Text excerpt »
'''

But there are workarounds
- You can drag the formula down instead of converting it to a column formula. That way, you can overtype it.
- You can leave your original data as it is, add a new column and place a formula in the new column to merge the data from the column you have typed into and the column from the other sheet.
In more detail....
A formula should be placed into a new column in sheet E (repeat for sheet F later) and will bring the text from sheet J into sheet E if there is text in sheet J (we are no longer checking for Hol, Half Day Hol, Half Day Unpaid, Sick, Half Day Sick, Unpaid, and SSP because you say there is nothing else there)
If there is not text in sheet J, it will take the text from the column that was already in sheet E in a column I am calling Manually entered data (change this to your column heading).
So if this is sheet J
Sheet E would look like this. One column with the typed data in and one with it merged with the data from J.
The formula would be
=IFERROR(IF(ISBLANK(INDEX({Source Sheet Job Info Column Ashley}, MATCH(Date@row, {Source Sheet Date Column}, 0))), [Manually entered data]@row, INDEX({Source Sheet Job Info Column Ashley}, MATCH(Date@row, {Source Sheet Date Column}, 0))), [Manually entered data]@row)

'''

Challenge 1 »
Set down the part of the workaround text that begins at the words "A formula should" and ends after "your column heading).", word for word.
The workaround text and the rows that follow it have nothing to do with each other.

Dataset records »
'''

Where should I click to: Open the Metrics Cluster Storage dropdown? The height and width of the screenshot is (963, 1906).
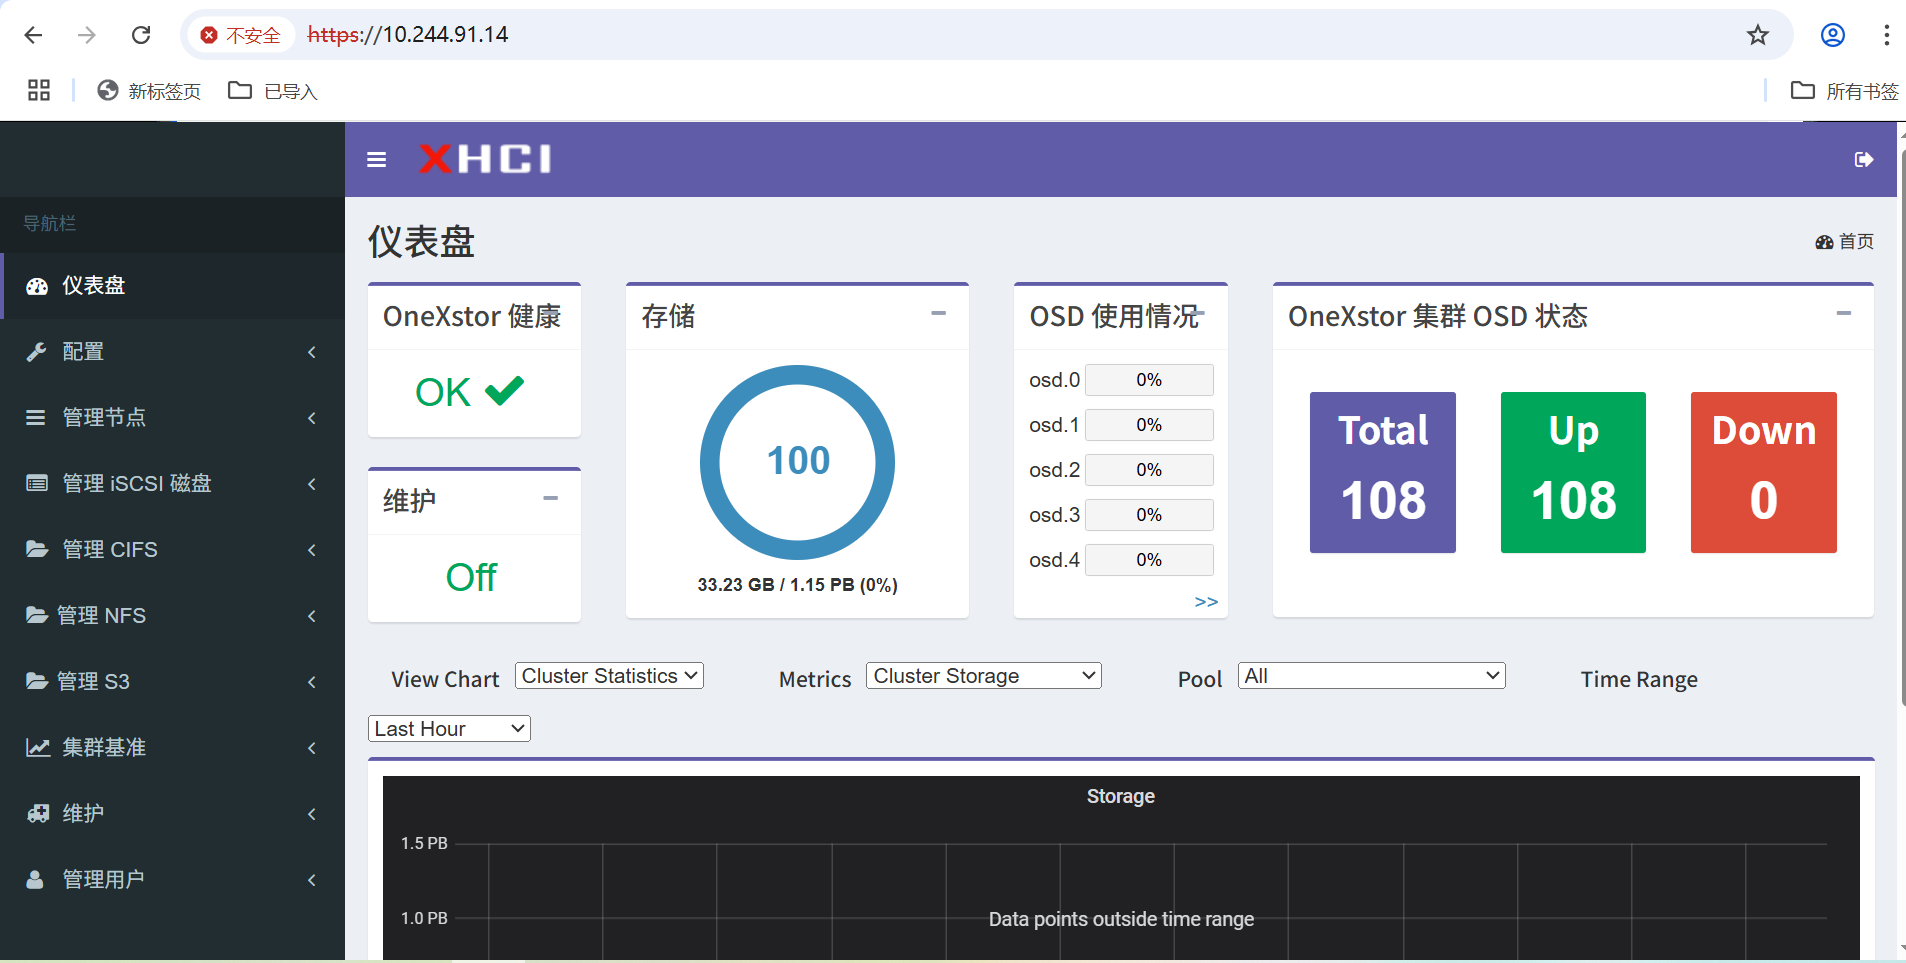pos(982,675)
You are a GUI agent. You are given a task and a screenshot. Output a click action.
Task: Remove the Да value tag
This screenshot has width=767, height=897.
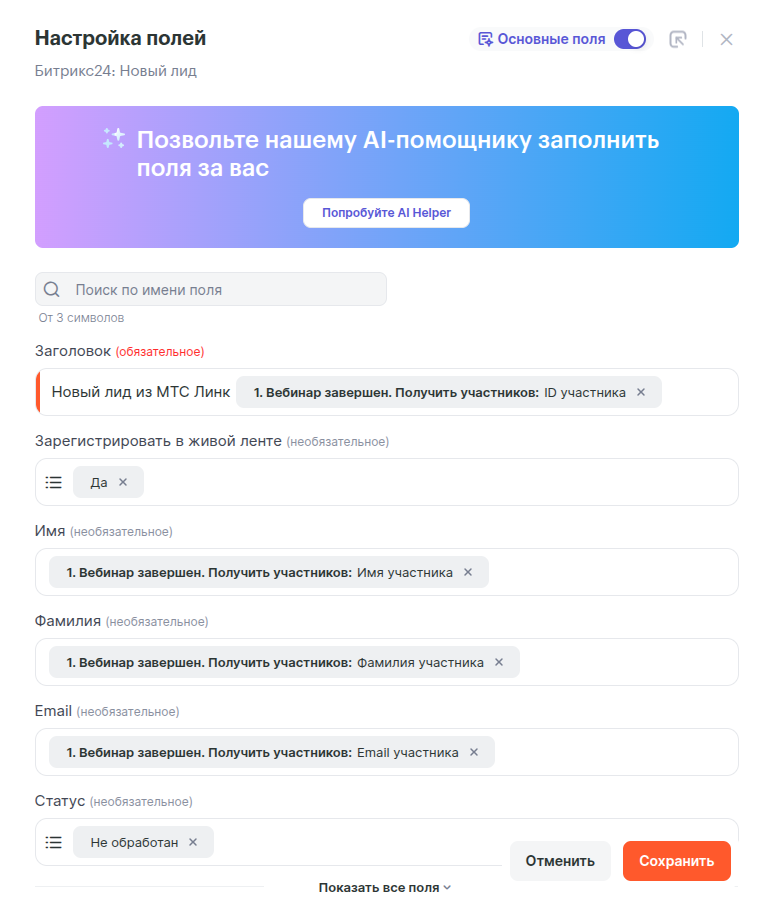click(x=123, y=482)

'''

Challenge 2 »
Output every line of the rows in Block 1 as a JSON list of strings, with one string per line and no blank lines. Leave the pictures out.

Correct output 1 »
A formula should be placed into a new column in sheet E (repeat for sheet F later) and will bring the text from sheet J into sheet E if there is text in sheet J (we are no longer checking for Hol, Half Day Hol, Half Day Unpaid, Sick, Half Day Sick, Unpaid, and SSP because you say there is nothing else there)
If there is not text in sheet J, it will take the text from the column that was already in sheet E in a column I am calling Manually entered data (change this to your column heading).

Correct output 2 »
[
  "Where should I click to: Open the Metrics Cluster Storage dropdown? The height and width of the screenshot is (963, 1906).",
  "pos(982,675)",
  "You are a GUI agent. You are given a task and a screenshot. Output a click action.",
  "Task: Remove the Да value tag",
  "This screenshot has width=767, height=897.",
  "click(x=123, y=482)"
]